Could you copy every line of the data that contains the word "computer"?
======== DATA FOR THIS TASK
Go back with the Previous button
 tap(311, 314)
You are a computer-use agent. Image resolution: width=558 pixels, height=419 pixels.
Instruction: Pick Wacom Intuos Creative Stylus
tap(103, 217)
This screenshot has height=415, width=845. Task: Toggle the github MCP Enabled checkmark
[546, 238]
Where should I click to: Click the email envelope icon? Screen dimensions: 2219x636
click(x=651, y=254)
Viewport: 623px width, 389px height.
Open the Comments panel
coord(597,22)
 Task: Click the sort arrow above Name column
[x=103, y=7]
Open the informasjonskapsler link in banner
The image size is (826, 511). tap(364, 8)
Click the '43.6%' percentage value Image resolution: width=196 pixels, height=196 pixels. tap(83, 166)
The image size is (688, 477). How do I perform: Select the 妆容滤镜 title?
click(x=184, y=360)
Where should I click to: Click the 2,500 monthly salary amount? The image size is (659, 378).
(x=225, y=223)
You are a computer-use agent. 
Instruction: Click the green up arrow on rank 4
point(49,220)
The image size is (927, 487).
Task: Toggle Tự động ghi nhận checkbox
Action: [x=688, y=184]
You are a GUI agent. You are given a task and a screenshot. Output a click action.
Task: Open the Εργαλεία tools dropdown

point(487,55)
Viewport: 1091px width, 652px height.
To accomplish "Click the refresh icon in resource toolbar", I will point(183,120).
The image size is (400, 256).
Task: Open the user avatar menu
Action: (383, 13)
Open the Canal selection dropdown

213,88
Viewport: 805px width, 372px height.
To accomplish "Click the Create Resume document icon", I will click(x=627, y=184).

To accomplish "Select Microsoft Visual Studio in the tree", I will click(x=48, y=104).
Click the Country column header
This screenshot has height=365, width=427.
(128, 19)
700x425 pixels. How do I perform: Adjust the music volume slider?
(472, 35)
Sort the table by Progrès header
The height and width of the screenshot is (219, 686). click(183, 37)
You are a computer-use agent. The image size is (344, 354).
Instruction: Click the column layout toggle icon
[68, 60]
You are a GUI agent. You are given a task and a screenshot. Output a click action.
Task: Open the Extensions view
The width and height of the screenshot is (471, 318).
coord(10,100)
================
(OUTPUT FOR THIS TASK):
You are a computer-use agent. Image resolution: width=558 pixels, height=419 pixels.
You are a computer-use agent. 
You are a computer-use agent. The image size is (344, 354).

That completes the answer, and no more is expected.